Not that we moms don’t live for our kids. Because do. Oh, how we do. When my kids were first born, my whole world shrunk down to their exact height and weight. It’s a monumental change you go through when you have a child, physically, mentally and emotionally, and for the longest time, I couldn’t see anything past them. Everything took a backseat to them. Part of this is because you just created AN ENTIRE HUMAN BEING and as such are completely mesmerized by everything they do. Even farts took on a whole new meaning. Coming from their tiny butts, it was the most adorable sound in the world.

But another part of this tunnel vision stemmed from the fact that I was terrified I couldn’t do it. That I would fail. That if I took my eyes off them for a second they would get hurt. Or sick. Or kidnapped. Or, my biggest nightmare, roughly thrown into a car trunk by a kidnapper with the flu. Suddenly, I realized that THE WHOLE WORLD IS ONE GIANT, FESTERING CAULDRON OF DISEASE POPULATED BY SERIAL KILLERS AND PERVERTS AND EVIL BABY BLANKETS THAT COULDN’T WAIT TO SMOTHER MY CHILDREN.

Eventually this passed. Mostly (I still don’t trust that baby blanket). I learned that kids are tough and resilient. That they start to gain a bit of independence. Life keeps moving on. And it was around this time that I finally looked up and, to my surprise, had trouble recognizing who I was.

I felt I was losing myself. Or at least some very vital parts of myself. Motherhood is demanding and it seemed like I no longer had time to maintain the complex person full of contradictions and passions and interests that I used to be. There was only time for diaper changes and fixing fairly large household structural problems with duct tape.

I didn’t laugh as much. I was always tired. I was always distracted. Always thinking about what had to be done. Or done next. Or done next week.

Parenting can sometimes feel like a zero-sum game. You give everything you have (and happily so) to these tiny creatures so that they can have everything. You give and give and give and you love and you love and you love. There’s also some yelling and vague threatening and an army of curse words muttered under your breath, but mostly it’s the giving and the loving.

Without a chance to replenish, without a break, however, it can soon feel like you have nothing left to give.
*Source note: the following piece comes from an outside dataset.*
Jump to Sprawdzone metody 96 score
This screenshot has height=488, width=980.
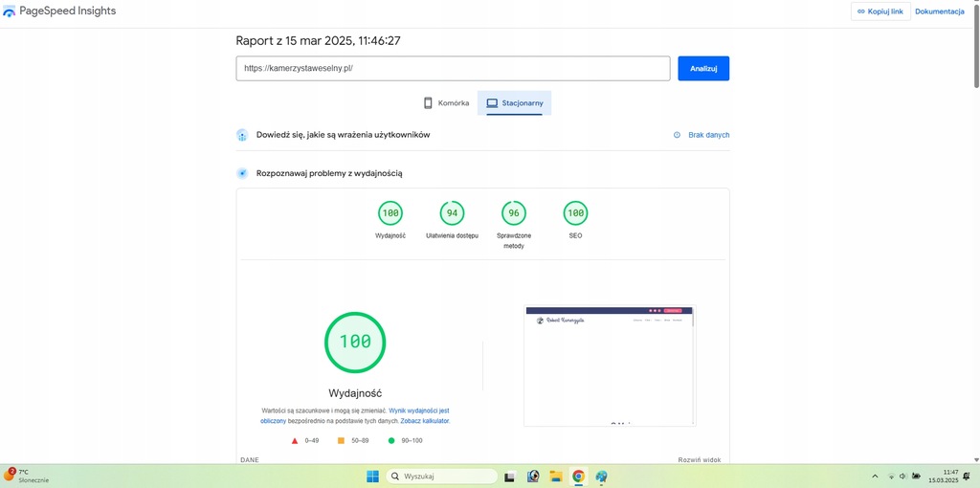click(x=514, y=213)
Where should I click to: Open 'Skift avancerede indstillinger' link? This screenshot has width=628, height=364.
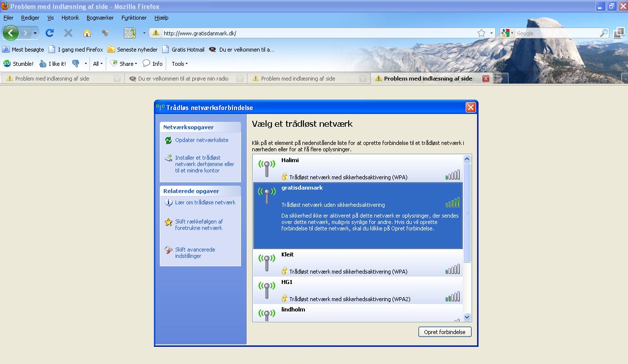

You start to forget who you are, just slowly turning into a zombie mom robot. (Although Zombie Mom Robot would make a great title for a parenting book).
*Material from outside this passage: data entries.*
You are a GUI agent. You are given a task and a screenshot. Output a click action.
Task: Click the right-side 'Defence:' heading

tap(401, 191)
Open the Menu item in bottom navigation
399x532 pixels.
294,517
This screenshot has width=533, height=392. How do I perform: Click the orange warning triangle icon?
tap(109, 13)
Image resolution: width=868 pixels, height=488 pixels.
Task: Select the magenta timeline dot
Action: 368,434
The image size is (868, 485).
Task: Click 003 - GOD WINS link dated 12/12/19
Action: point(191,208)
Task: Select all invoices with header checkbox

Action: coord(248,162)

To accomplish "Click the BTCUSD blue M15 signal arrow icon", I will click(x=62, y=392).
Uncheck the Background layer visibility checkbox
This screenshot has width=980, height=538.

Luckily I had someone to remind me. Which is how I ended up alone in Portland a few weeks ago. With an entire hotel room to myself. Just me and a bottle of wine and an extra large pizza, which I ate on a king-sized bed while sitting in my underwear and watching “Big Bang” reruns.

And it’s how I ended up attending my wonderful friend’s beautiful wedding. Which is how I ended up doing an unhealthy amount of tequila shots, which is how I ended up doing a mortifying karaoke performance, which led to more tequila shots, which led to long conversations stuffed with every curse word known to man (or woman), which led to eating late night fried chicken; all with my long lost group of best friends, relationships that were neglected but now renewed and stronger than ever.

And it’s how I ended up running a 5K last week with another good friend. Like, an actual race, where you purposefully run fast even though nothing is chasing you. My first one ever. And I ran the whole damn thing. And a week later I still feel like Wonder Woman.

It’s how I ended up dusting off my beloved camera and taking photos again. And reading more. And writing more. And drawing my god awful stick figure art again.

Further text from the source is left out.